DÉFI A: D'après l'extrait sur les risques du cloud, quels accords encadrant les transferts de données entre l'Union européenne et les États-Unis la CJUE a-t-elle invalidés ?

EXTRAIT SOURCE:
╭──
Ambroise Lelievre et Camille Sebire
25 octobre 2022

Afin de bénéficier des avantages de performance et d’innovation du cloud, les organisations se doivent d’acquérir une compréhension fine des risques associés à l’usage du cloud dans un contexte économique et réglementaire mouvant.

Ces risques se structurent notamment autour d’une problématique centrale pour les Etats et les entreprises : celle de la souveraineté numérique. Si les perceptions de la souveraineté varient largement entre les pays et même certaines industries, l’enjeu phare reste de trouver un équilibre entre gains de performance, innovation et maîtrise des principaux risques tels que rappelés ci-dessous.

Les risques légaux

L’écosystème cloud évolue dans un paysage réglementaire et juridique complexe. Les Etats légifèrent depuis plusieurs décennies sur le traitement et l’hébergement de données personnelles et industrielles dans le cloud. Les administrations et entreprises s’engagent alors dans une bataille normative qui leur impose de concilier souveraineté et innovation. En ce sens, les risques légaux se structurent autour de deux grands enjeux liés à la donnée :

  • Les transferts de données non maîtrisés en dehors de la juridiction nationale. A titre d’exemple, deux accords sont successivement venus encadrer ces transferts entre l’Union Européenne et les Etats-Unis afin de définir des principes de respect de la vie privée : le Safe Harbor et le Privacy Shield. Ils ont été invalidés à tour de rôle par la CJUE[1] (arrêts Schrems I & Schrems II) car jugés non-conformes avec la vision européenne de protection des données personnelles (et notamment le RGPD[2]). En mars 2022, la Commission Européenne et les Etats-Unis ont convenu d’un accord de principe « sur un nouveau cadre transatlantique de protection des données personnelles »[3] afin d’apporter une réponse au flou juridique laissé par ces invalidations. Dans cette continuité, le décret exécutif signé par Joe Biden le 07 octobre 2022 devrait s’ensuivre d’une validation par la Commission Européenne au cours des prochains mois.[4]
  • La captation de données par un organisme étranger, via l’usage d’un outil extraterritorial par un état. L’extraterritorialité peut être définie comme l’exercice d’une autorité législative au-delà de son territoire ; dans notre contexte, cela signifie la capacité d’un Etat « non européen d’accéder à tout ou partie des données et des traitements hébergés par un offreur »[5]. C’est ce que permet notamment la loi américaine CLOUD Act (Clarifying Lawful Overseas Use of Data Act) – sous certaines conditions néanmoins strictes. Dans une autre mesure, les amendements de la section 702 du FISA (Foreign Intelligence Surveillance Act) – aussi visés par l’arrêt Schrems II en 2020 – constituent un risque d’ingérence sur des données européennes.
╰──
DÉFI B: Dans les entrées, recopiez à l'identique tout ce qui va de la ligne contenant « Task: Click the bride in wedding dress photo » jusqu'à la ligne contenant « click(x=56, y=10) », ces deux lignes comprises.

Entrées de la collection:
╭──
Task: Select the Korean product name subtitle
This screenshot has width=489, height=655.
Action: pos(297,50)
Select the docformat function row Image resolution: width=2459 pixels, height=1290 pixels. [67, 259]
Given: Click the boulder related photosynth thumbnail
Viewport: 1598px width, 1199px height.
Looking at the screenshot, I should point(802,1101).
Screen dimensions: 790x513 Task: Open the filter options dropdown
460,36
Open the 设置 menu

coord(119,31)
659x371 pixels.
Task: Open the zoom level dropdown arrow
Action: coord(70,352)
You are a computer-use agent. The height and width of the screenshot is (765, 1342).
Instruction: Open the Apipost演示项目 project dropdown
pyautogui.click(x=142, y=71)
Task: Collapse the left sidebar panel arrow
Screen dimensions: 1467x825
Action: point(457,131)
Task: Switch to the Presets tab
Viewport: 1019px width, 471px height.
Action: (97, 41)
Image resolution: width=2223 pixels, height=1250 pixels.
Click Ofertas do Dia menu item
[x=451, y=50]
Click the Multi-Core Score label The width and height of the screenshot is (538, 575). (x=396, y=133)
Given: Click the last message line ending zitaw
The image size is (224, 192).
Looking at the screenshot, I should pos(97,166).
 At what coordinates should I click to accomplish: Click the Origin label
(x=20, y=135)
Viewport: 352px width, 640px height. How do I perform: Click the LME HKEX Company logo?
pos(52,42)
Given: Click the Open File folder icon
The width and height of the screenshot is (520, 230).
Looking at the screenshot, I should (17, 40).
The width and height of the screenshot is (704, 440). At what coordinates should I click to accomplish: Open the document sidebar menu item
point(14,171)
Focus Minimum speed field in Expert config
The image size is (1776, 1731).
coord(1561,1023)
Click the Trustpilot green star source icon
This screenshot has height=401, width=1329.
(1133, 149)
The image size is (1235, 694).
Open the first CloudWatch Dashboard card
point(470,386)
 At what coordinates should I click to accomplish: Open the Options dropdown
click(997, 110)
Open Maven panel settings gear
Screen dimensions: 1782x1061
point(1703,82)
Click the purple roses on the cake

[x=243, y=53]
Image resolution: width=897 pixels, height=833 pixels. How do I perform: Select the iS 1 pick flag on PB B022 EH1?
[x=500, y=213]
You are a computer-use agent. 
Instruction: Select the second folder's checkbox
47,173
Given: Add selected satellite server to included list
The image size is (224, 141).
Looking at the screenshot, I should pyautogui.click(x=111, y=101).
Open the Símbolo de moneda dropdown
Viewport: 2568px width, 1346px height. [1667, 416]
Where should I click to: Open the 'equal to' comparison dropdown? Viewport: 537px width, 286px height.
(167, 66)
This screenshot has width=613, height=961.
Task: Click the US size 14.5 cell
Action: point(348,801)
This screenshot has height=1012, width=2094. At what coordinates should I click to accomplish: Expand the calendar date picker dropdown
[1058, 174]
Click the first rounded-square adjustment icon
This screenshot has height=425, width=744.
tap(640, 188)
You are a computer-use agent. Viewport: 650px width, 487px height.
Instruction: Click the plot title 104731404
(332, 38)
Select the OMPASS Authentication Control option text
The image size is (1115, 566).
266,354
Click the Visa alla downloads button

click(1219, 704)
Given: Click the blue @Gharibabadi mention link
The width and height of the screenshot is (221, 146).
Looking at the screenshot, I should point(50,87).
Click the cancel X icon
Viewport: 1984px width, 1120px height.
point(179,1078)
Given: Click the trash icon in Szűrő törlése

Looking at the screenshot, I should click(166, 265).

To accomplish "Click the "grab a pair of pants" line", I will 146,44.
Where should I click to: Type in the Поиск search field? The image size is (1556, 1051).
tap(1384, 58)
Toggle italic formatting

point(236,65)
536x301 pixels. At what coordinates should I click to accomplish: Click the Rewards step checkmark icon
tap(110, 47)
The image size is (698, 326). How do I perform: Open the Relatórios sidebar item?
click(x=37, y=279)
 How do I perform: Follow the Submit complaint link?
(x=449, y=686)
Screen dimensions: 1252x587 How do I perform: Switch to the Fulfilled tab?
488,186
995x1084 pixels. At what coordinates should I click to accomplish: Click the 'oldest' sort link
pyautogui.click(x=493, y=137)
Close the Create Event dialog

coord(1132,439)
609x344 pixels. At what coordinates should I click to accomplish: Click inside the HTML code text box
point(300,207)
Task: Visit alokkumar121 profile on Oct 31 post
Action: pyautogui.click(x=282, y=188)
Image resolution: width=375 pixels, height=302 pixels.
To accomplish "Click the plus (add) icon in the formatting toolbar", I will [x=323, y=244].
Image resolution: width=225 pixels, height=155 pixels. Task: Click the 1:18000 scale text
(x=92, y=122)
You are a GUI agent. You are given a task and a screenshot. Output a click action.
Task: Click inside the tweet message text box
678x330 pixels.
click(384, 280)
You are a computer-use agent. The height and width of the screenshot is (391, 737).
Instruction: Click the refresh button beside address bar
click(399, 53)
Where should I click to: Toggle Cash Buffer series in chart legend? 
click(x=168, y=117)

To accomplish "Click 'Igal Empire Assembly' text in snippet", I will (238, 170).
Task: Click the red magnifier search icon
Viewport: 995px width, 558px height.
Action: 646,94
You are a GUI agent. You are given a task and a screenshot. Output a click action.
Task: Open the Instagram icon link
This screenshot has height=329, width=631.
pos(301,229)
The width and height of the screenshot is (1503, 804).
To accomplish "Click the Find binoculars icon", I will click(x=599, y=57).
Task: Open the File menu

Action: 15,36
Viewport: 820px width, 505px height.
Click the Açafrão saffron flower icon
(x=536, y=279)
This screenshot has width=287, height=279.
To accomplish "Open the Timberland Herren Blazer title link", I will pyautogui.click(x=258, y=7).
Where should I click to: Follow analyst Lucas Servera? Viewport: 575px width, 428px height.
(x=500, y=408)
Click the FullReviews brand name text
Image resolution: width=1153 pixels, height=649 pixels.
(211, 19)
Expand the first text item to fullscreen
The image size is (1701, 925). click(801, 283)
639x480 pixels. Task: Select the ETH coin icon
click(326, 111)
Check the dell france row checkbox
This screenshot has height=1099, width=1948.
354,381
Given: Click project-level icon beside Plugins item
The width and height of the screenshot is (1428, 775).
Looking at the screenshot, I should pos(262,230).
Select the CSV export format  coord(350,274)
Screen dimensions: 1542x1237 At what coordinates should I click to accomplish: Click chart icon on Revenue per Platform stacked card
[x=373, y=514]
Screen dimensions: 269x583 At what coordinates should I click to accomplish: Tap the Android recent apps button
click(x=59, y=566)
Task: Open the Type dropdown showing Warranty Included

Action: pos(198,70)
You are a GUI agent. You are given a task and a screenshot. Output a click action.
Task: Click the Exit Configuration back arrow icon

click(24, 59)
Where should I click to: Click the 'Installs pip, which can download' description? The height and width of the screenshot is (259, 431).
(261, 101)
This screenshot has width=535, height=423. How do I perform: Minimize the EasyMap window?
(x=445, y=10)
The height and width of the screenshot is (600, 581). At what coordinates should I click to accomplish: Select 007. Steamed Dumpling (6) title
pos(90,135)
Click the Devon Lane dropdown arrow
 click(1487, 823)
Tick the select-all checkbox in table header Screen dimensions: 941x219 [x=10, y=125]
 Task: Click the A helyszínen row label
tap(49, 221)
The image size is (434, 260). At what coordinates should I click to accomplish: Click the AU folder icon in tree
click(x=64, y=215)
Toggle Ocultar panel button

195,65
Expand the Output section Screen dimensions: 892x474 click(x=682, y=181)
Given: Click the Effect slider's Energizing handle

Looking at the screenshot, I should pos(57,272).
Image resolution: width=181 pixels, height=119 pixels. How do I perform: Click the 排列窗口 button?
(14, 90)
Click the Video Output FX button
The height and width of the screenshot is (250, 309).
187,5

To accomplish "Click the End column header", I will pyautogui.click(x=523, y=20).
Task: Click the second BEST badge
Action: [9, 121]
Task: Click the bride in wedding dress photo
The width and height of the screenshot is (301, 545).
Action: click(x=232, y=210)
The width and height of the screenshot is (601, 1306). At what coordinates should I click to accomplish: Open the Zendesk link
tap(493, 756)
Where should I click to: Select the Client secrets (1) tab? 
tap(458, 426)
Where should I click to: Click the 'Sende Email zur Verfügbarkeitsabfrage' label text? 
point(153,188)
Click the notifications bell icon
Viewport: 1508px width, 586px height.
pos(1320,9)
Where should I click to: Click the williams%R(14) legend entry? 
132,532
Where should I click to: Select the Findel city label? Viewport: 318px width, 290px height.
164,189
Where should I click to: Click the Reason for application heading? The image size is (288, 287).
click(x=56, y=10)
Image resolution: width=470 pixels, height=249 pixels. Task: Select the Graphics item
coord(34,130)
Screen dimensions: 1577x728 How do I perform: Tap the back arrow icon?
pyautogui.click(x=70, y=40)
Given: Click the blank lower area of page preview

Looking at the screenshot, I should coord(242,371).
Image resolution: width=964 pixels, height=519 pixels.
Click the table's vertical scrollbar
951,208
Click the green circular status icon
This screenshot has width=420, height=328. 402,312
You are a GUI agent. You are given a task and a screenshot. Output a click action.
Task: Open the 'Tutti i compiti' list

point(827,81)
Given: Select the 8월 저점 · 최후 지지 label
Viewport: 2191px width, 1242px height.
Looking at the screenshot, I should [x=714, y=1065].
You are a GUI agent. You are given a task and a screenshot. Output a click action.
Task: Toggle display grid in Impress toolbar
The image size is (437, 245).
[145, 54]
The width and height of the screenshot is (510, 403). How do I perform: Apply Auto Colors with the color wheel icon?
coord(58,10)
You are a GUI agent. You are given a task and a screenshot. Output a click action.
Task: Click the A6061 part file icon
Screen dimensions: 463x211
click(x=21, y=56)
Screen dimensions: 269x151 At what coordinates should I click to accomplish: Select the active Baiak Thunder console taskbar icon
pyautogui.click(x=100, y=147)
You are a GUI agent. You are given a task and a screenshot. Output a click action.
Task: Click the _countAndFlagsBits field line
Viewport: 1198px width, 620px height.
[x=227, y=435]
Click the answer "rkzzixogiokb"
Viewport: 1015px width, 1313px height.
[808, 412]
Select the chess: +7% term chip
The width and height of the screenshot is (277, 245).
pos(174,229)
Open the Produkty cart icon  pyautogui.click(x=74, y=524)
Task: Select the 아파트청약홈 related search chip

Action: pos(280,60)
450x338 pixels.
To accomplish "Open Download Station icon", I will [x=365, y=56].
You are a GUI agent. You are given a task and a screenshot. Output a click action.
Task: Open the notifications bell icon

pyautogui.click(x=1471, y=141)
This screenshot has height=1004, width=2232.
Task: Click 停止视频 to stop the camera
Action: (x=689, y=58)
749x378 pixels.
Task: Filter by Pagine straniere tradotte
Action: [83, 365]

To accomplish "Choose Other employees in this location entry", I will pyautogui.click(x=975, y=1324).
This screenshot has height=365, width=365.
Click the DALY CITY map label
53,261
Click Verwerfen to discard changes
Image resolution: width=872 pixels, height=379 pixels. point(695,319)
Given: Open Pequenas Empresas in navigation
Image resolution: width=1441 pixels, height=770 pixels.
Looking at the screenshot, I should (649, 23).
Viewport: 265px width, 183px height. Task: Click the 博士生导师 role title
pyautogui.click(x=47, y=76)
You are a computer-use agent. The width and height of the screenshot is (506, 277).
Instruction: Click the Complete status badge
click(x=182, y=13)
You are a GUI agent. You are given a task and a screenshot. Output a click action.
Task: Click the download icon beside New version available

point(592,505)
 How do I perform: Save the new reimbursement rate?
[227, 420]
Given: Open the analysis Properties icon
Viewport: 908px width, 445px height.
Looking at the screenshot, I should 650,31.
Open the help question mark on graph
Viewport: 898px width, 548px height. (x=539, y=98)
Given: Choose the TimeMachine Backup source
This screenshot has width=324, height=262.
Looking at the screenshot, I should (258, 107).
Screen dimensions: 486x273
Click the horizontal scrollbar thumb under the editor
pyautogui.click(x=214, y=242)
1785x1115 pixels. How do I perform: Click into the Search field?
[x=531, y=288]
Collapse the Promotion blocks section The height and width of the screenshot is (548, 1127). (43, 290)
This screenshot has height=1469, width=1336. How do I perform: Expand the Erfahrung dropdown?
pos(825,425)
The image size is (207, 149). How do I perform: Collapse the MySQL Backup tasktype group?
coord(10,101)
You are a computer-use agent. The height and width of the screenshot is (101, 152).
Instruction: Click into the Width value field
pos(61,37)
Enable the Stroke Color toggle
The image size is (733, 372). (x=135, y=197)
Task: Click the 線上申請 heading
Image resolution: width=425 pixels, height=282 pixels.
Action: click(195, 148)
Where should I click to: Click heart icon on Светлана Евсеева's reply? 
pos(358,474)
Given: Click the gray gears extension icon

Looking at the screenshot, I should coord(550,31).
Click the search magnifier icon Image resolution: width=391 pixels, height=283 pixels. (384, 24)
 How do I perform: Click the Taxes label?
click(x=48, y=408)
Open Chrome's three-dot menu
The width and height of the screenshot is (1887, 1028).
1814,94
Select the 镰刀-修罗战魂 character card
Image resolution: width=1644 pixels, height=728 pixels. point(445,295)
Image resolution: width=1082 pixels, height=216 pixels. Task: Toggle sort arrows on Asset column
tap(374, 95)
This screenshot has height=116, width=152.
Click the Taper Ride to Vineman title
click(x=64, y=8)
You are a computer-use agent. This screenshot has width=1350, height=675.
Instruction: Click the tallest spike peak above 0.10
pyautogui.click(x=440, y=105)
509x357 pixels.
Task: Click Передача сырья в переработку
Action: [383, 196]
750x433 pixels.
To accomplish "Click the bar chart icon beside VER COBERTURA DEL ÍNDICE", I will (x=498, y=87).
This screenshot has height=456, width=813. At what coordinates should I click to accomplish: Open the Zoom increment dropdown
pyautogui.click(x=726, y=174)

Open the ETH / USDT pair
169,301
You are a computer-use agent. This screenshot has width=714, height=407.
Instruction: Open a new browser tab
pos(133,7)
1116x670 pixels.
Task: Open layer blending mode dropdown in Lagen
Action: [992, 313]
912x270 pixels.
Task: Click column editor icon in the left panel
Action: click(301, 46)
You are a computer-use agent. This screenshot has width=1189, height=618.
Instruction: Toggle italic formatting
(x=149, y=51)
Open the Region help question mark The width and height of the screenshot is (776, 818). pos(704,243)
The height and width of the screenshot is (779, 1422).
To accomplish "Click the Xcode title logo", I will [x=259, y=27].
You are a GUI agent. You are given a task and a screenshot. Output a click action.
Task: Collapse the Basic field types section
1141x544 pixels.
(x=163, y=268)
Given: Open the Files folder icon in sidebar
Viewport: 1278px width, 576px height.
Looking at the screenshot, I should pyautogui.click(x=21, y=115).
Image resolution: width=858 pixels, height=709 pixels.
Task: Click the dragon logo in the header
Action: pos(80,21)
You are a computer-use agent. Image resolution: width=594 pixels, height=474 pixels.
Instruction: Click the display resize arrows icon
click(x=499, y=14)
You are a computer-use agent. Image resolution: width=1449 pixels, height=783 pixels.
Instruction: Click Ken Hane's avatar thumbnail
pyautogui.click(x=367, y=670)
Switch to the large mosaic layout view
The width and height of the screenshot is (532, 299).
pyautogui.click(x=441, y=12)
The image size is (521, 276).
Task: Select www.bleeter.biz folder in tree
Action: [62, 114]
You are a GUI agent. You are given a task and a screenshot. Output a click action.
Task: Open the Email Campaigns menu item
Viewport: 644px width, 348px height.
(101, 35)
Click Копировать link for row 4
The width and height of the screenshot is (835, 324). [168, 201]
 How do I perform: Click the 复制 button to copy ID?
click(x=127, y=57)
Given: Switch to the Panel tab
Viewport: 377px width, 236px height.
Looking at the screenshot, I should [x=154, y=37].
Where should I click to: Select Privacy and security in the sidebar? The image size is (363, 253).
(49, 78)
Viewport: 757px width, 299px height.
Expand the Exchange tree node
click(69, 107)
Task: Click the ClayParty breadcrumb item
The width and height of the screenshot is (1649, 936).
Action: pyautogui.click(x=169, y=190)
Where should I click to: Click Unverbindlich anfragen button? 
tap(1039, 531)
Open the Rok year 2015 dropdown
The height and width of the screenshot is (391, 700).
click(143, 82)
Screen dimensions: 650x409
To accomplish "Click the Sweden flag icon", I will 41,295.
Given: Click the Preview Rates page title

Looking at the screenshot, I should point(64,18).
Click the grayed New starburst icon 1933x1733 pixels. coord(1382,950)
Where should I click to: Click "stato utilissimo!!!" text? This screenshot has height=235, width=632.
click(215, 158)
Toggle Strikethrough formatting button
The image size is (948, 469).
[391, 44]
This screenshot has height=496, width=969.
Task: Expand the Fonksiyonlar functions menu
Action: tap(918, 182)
╰──
RÉPONSE FINALE A: Le Safe Harbor et le Privacy Shield.

RÉPONSE FINALE B:
Task: Click the bride in wedding dress photo
The width and height of the screenshot is (301, 545).
Action: click(x=232, y=210)
The width and height of the screenshot is (601, 1306). At what coordinates should I click to accomplish: Open the Zendesk link
tap(493, 756)
Where should I click to: Select the Client secrets (1) tab? 
tap(458, 426)
Where should I click to: Click the 'Sende Email zur Verfügbarkeitsabfrage' label text? 
point(153,188)
Click the notifications bell icon
Viewport: 1508px width, 586px height.
pos(1320,9)
Where should I click to: Click the williams%R(14) legend entry? 
132,532
Where should I click to: Select the Findel city label? Viewport: 318px width, 290px height.
164,189
Where should I click to: Click the Reason for application heading? The image size is (288, 287).
click(x=56, y=10)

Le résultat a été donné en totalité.